これもやりすぎです。9sが3枚、8mが2枚見えてしまっていることに気付けるでしょうか。これは79mを外してリーチピンフドラ1イーシャンテンに受けたいです。

9/21 23:48の半荘南1局

打1mが親リーに放銃

これも自分の手は2シャンテン、押しすぎです。
もしこの手で安全牌が見つけられないようでしたら、7sがかなり安全であることには気づきたいです。以下のように、当たるパターンを考えて消去していくクセをつけると良いと思います。
・47s両面待ち→4sが通っているのでない
・カン7s待ち→568sからドラ5sを切ってリーチしていることになるのでかなり不自然
・ペン7s待ち→9sが3枚見えててワンチャンス
・単騎やシャンポン→自分が3枚持ちだからほぼ無い

●まとめ

今回指摘した内容は、正直に申し上げるとラス回避ルールであろうとなかろういずれにしても直した方が良いと感じたポイントではあります。ただ、ラス回避ルールの場合は一層その重要性が高いものとなります。

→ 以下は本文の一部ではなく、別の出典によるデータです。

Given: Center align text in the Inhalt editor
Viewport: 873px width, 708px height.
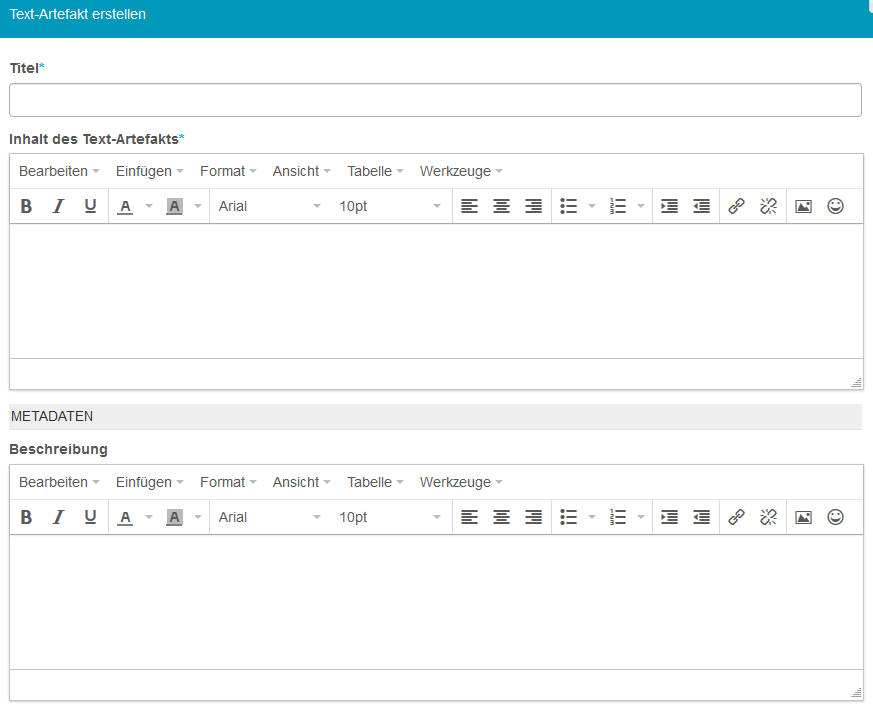Looking at the screenshot, I should click(x=501, y=206).

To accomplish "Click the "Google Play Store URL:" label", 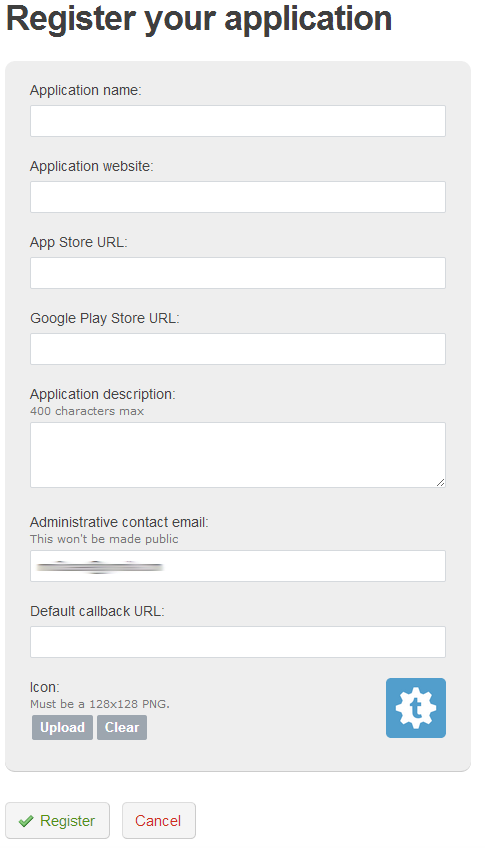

ラス回避ルールとは、つまり振れ幅を小さくすることが偉いルールです。振れ幅を小さくするために最も重要なのは放銃率の減少、次に重要なのは安手でもいいからたくさんアガる(ことで他家の大きいアガリを防ぐ)ことです。これは統計上も証明されていて、

玉の間統計データ

高段者になればなるほど、和了率が上がり放銃率が下がります。「うまいから当たり前だろ!」という見方もできますが、注目すべきは「平均和了」です。こちらは段位が上がれば上がるほど数字が下がっているのです。つまり、低打点でもいいからしっかりアガリを多く取っている人が勝っていると言えます。

今回指摘した2点を見つめなおせば、飛躍的に成績が伸びることは間違いないと思っています。主さんの麻雀ライフに少しでもご参考になれば幸いです。

この記事が気に入ったらサポートをしてみませんか?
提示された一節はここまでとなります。